WHAT NEEDS TO BE DONE:
Restate word for word each line of the data, starting at the one containing "Instruction: Open AI" and running through the last.

MATERIAL FOR THIS TASK:
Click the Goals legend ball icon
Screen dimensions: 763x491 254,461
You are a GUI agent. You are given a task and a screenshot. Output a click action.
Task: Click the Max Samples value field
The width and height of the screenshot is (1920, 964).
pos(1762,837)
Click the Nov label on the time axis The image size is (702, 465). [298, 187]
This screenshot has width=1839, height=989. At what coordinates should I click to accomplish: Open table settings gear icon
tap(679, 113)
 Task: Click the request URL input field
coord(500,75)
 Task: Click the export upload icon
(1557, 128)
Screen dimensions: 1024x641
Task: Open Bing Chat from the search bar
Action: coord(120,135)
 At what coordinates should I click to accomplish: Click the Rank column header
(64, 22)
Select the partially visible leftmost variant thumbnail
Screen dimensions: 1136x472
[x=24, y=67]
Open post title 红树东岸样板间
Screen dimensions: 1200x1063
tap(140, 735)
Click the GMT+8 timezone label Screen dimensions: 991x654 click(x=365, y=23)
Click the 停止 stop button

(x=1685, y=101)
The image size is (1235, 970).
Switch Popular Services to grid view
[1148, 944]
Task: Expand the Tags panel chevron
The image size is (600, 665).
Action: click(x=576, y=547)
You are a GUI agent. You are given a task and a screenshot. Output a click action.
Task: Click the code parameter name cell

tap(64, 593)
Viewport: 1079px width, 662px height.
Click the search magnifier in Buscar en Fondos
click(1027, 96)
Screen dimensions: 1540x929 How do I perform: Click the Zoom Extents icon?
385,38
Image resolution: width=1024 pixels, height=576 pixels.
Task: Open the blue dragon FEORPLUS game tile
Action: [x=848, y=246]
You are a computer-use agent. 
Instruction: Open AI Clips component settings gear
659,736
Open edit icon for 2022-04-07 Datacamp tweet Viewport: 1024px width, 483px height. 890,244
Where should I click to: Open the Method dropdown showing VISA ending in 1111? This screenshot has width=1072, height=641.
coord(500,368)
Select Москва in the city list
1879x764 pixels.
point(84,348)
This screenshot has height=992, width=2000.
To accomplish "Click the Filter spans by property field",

TASK OUTPUT:
Instruction: Open AI Clips component settings gear
659,736
Open edit icon for 2022-04-07 Datacamp tweet Viewport: 1024px width, 483px height. 890,244
Where should I click to: Open the Method dropdown showing VISA ending in 1111? This screenshot has width=1072, height=641.
coord(500,368)
Select Москва in the city list
1879x764 pixels.
point(84,348)
This screenshot has height=992, width=2000.
To accomplish "Click the Filter spans by property field",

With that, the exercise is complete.